Law enforcement officials, however, have long complained that Meta’s shift toward more privacy-protecting technologies could make it harder to investigate crimes.

Meta clashed publicly with the Justice Department over encryption in 2019, when then-Attorney General William Barr called for the company to delay its companywide efforts to advance the technology.

“By enabling dangerous criminals to cloak their communications and activities behind an essentially impenetrable digital shield, the deployment of warrant-proof encryption is already imposing huge costs on society,” Barr argued in a speech at Fordham University’s International Conference on Cyber Security that July.

At the time, Meta responded that Barr’s call to clamp down on encryption would be a “gift to criminals, hackers and repressive regimes” who would exploit weak message security to prey on victims.

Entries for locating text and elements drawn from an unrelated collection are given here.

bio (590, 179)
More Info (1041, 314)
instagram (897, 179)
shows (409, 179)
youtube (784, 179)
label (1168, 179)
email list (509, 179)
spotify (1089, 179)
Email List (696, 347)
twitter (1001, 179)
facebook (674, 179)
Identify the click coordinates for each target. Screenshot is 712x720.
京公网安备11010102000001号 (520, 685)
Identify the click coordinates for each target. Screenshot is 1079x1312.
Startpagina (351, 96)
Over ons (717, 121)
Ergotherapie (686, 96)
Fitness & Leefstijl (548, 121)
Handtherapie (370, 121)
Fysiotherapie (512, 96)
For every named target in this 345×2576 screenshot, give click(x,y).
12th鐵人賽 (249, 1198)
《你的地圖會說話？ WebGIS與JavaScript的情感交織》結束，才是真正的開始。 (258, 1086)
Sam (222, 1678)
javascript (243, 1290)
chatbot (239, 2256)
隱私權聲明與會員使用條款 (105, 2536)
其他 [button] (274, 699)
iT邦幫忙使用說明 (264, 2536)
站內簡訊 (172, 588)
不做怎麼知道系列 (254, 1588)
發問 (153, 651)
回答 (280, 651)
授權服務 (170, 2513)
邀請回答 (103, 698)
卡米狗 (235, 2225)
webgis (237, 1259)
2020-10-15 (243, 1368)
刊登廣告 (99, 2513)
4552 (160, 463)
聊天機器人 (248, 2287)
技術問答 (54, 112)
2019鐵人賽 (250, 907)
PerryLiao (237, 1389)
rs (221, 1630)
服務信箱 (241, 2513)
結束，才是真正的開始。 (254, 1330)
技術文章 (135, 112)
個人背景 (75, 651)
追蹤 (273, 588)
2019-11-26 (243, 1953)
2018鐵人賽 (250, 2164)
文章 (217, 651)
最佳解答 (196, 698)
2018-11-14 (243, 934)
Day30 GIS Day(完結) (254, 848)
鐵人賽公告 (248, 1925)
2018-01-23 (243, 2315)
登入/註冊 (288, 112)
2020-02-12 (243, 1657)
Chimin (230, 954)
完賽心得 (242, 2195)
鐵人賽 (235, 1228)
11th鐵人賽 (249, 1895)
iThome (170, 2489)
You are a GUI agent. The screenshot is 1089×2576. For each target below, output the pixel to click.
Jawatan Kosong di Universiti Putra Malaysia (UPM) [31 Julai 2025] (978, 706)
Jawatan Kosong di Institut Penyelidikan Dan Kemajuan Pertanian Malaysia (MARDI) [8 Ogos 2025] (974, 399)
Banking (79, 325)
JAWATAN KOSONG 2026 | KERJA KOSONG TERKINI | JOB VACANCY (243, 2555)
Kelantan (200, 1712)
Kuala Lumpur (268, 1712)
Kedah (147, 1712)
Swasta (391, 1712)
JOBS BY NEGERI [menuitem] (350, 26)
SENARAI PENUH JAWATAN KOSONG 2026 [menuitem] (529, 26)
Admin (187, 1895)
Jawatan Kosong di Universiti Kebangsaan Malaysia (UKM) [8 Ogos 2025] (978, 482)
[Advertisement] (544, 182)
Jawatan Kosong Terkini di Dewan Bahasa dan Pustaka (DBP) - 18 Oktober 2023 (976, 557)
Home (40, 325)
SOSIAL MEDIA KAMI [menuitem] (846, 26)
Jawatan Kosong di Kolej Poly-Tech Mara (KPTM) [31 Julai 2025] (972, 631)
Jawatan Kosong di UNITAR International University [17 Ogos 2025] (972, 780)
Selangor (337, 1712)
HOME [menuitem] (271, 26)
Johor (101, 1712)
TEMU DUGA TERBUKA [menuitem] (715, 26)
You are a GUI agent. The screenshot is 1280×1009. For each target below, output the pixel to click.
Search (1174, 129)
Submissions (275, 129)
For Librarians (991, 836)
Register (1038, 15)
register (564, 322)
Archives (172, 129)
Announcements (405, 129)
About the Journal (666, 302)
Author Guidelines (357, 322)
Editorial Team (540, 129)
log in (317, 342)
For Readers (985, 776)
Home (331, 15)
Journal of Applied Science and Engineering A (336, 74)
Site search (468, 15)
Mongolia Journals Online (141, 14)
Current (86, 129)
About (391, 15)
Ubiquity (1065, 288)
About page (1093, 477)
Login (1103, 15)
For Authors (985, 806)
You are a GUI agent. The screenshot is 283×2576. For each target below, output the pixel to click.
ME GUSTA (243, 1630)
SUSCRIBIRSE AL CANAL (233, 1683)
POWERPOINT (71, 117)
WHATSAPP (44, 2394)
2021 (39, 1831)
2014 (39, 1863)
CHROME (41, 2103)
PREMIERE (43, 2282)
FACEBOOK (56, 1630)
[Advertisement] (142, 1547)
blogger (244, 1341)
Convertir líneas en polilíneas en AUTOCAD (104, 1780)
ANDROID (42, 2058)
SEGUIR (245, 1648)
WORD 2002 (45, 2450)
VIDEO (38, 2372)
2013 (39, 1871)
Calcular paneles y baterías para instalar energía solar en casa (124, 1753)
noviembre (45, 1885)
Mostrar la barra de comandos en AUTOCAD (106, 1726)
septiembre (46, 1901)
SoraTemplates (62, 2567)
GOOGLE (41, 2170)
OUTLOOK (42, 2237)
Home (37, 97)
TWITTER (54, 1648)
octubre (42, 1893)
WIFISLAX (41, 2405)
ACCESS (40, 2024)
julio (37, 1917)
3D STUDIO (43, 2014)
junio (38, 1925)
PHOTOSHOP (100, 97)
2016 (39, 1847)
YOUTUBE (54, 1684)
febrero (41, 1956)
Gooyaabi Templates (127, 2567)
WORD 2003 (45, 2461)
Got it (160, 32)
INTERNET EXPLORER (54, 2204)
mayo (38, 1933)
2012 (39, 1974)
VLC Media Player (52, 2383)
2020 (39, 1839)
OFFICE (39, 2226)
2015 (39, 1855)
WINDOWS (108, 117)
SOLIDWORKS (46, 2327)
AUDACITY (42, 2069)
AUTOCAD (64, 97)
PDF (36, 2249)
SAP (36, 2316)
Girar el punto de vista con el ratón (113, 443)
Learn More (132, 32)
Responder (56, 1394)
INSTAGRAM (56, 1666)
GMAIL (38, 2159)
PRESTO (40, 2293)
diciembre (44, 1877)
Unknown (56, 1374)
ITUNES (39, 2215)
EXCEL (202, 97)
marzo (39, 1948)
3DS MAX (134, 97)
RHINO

Officials in the United Kingdom have been similarly critical of Meta’s plan. On Thursday, as news of Meta’s encryption defaults spread, UK Home Secretary James Cleverly told Politico that the decision “would empower child sex abusers and hamper the ability of the police and National Crime Agency to bring offenders to justice.”

Law enforcement agencies have long called for tech companies to design ways that allow only authorized officials to access encrypted messaging. But technologists and security experts have said there is no technically feasible way to give “good guys” a tool that “bad guys” will not discover and use for themselves.